Diyas on the Bagmati river
"The water of the stream, as revealed by the leaves, flowed
faster in the middle of the stream than near the edges (banks)" [1]. This is due
to the fact that the friction with the stream-bed -- and with the stream-banks -- slows
down the flow of the water, and the effect of the friction dissipates the
further away you get from the bed or bank. This observation helps to
understand the picture above.
Caption: Oil lamps offered by devotees illuminate the Bagmati River
flowing through the premises of the Pashupatinath Temple during the Bala
Chaturdashi festival in Kathmandu, on Monday, November 28, 2016.

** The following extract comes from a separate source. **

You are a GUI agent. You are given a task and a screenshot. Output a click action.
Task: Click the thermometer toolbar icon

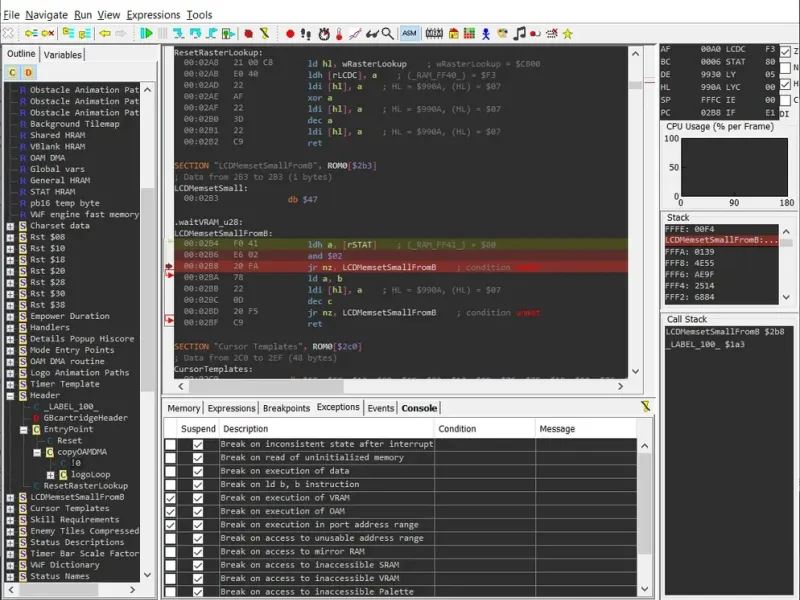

The image above was captioned 'river of light' in the Hindu, but
the original description is above.
What I see in the image is the obvious streamlines in the middle
of the river. On second thoughts, the ‘streamlines’ near the centre of the
river could just be the result of the time lapse image with a single diya. Or
multiple diyas all tracing the same path, although the latter appears less
likely.
But I also would argue that the concentration of light on both
sides of the river near both banks is because the speed of the river goes to
zero or close to zero on either side (being a maximum close to the middle of
the river). Since it is a time lapse picture the slow-moving candles near the
bank should give most light.
More prosaically, the oil lamps are being floated into the river
by hand and not by boat so that would be a simpler explanation of why most of
the oil lamps are near the banks.
Can we argue that the diyas will move some distance transversely
towards the middle of the river – but not very far? If so, what is the width of
this transverse region? Looking at the image there does seem to be such a
region with an almost constant width.
The first reason (slow speed near the river edge) is easy to
prove; the second argument – that the diyas are confined within a given width –
is harder (for me). I try to give some
plausible arguments and then try to make them numerical, and it’s
in the writing of equations, solving them and comparing them with the image
that I run into trouble. Still, I’m giving it a go. However, a cautionary note:
that the diyas are confined in a given width of the river near the banks seems
plausible – but it cannot be a definite conclusion. There may be circumstances
in which that confinement does not occur. It is also possible that the
transverse velocity of the diyas is much less than the stream velocity (and
that seems to happen according to simulations, as detailed below), so that in a
given time, the diya would travel a much greater distance downstream than
transversely towards midstream – and this would give rise to a similar
appearance of a ‘width’ to the region containing diyas, and a largely unlit
midstream region.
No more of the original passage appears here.